The rand strengthened, set for a second weekly advance, and bonds gained after Federal Reserve Chairman Ben S. Bernanke quelled concern that a reduction of U.S. stimulus was imminent.
Bernanke said yesterday it was “way too early to make any judgment” about starting tapering in September. On July 17, he said the central bank’s quantitative easing is “by no means on a preset course.” Bond purchases by the Fed and other developed-nation central banks helped boost demand for high-yielding assets including South African stocks and bonds, supporting the rand.
“Quantitative easing in some form or another is going to be with us at least for the rest of the year,” Mohammed Nalla, head of strategic research at Nedbank Group Ltd. (NED) in Johannesburg, said by phone. “The market is paring back its expectations” of a reduction in Fed asset purchases. he said.
The rand appreciated 0.3 percent to 9.9063 per dollar as of 10:31 a.m. in Johannesburg, bringing its advance this week to 0.8 percent. Yields on benchmark 10.5 percent bonds due December 2026 fell eight basis points, or 0.08 percentage point, to 7.90 percent for a decline of 11 basis points in the last five days.
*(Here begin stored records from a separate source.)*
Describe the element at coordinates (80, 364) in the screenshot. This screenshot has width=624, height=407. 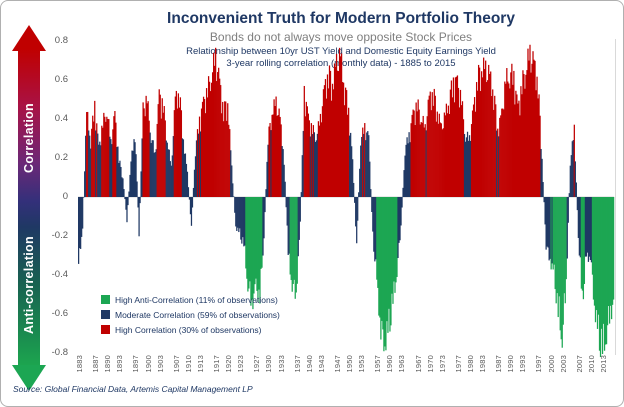
I see `x-axis-tick-label: 1883` at that location.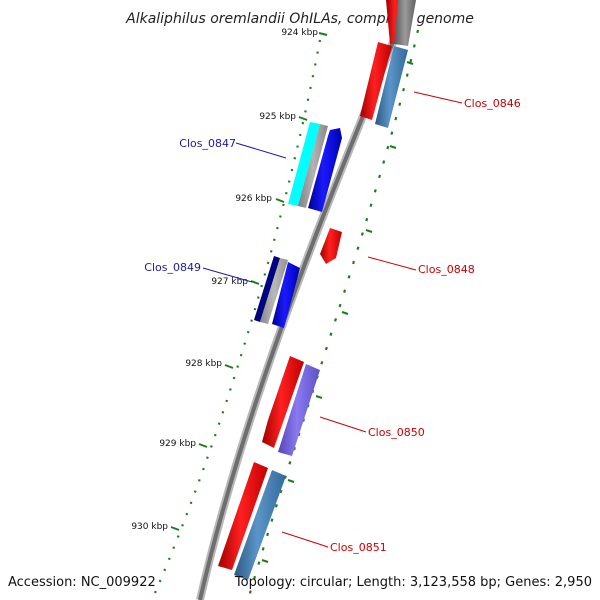 The height and width of the screenshot is (600, 600). I want to click on gene-clos-0849-group, so click(277, 292).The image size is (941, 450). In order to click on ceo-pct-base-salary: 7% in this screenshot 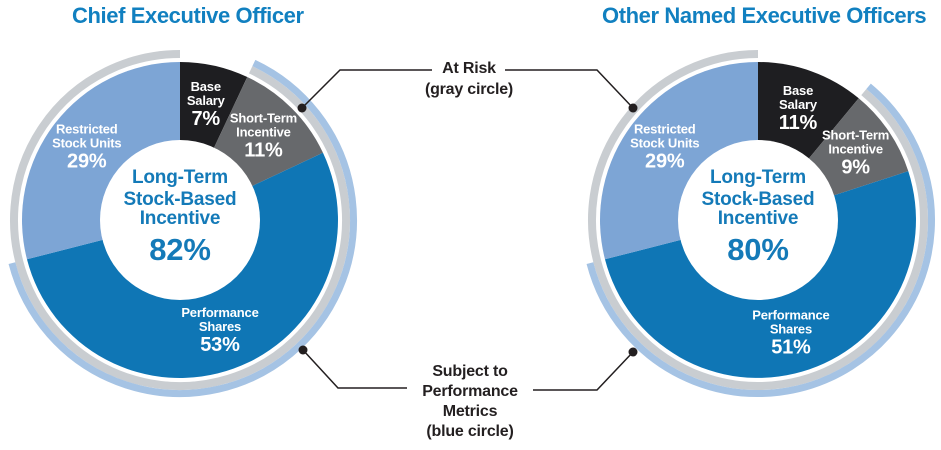, I will do `click(206, 119)`.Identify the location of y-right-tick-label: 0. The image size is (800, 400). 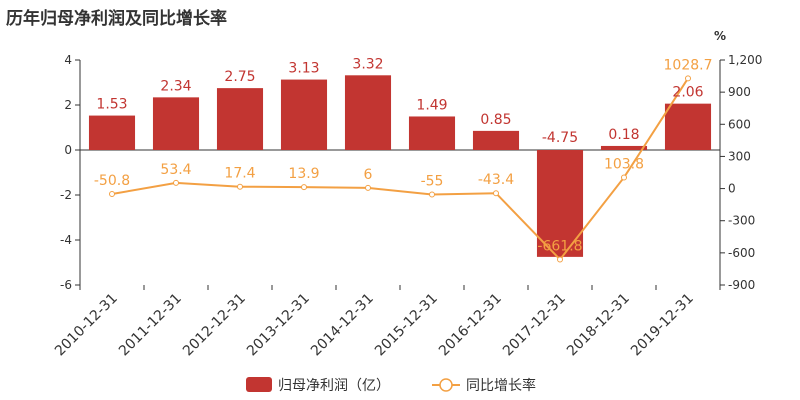
(732, 189).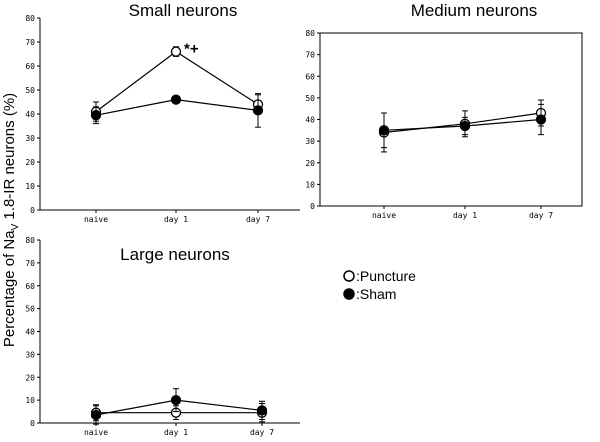 The image size is (600, 442). What do you see at coordinates (192, 50) in the screenshot?
I see `significance-annotation: *+` at bounding box center [192, 50].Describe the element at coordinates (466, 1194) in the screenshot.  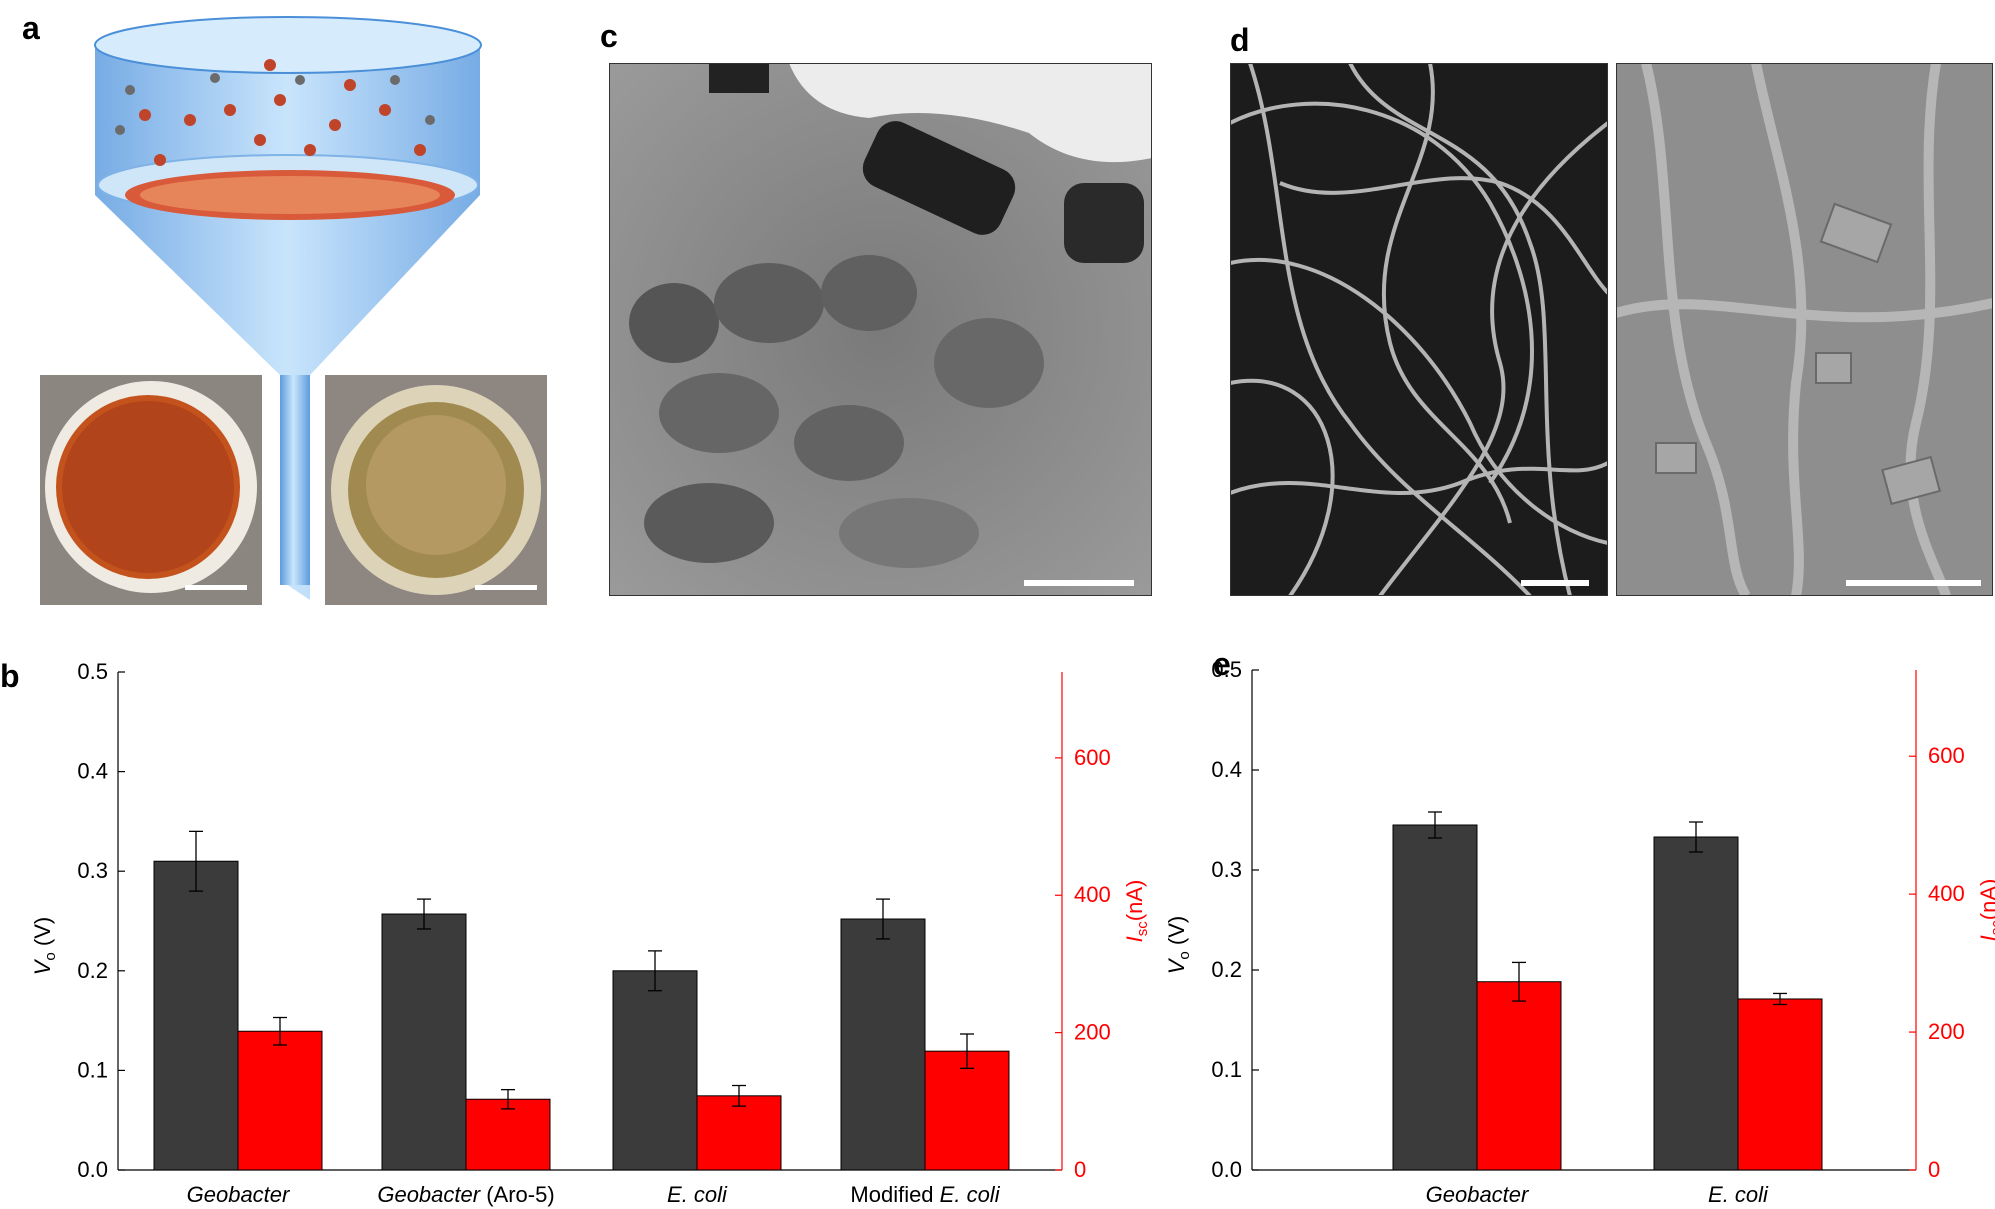
I see `category-label: Geobacter (Aro-5)` at that location.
South Africa’s central bank left its repurchase rate at 5 percent for a sixth meeting yesterday to help stimulate growth in the continent’s biggest economy, which has been buffeted by slowing demand for the nation’s exports. The bank won’t automatically raise rates if inflation quickens, Governor Gill Marcus said. Central banks in Brazil and India have raised rates in recent weeks after their currencies weakened.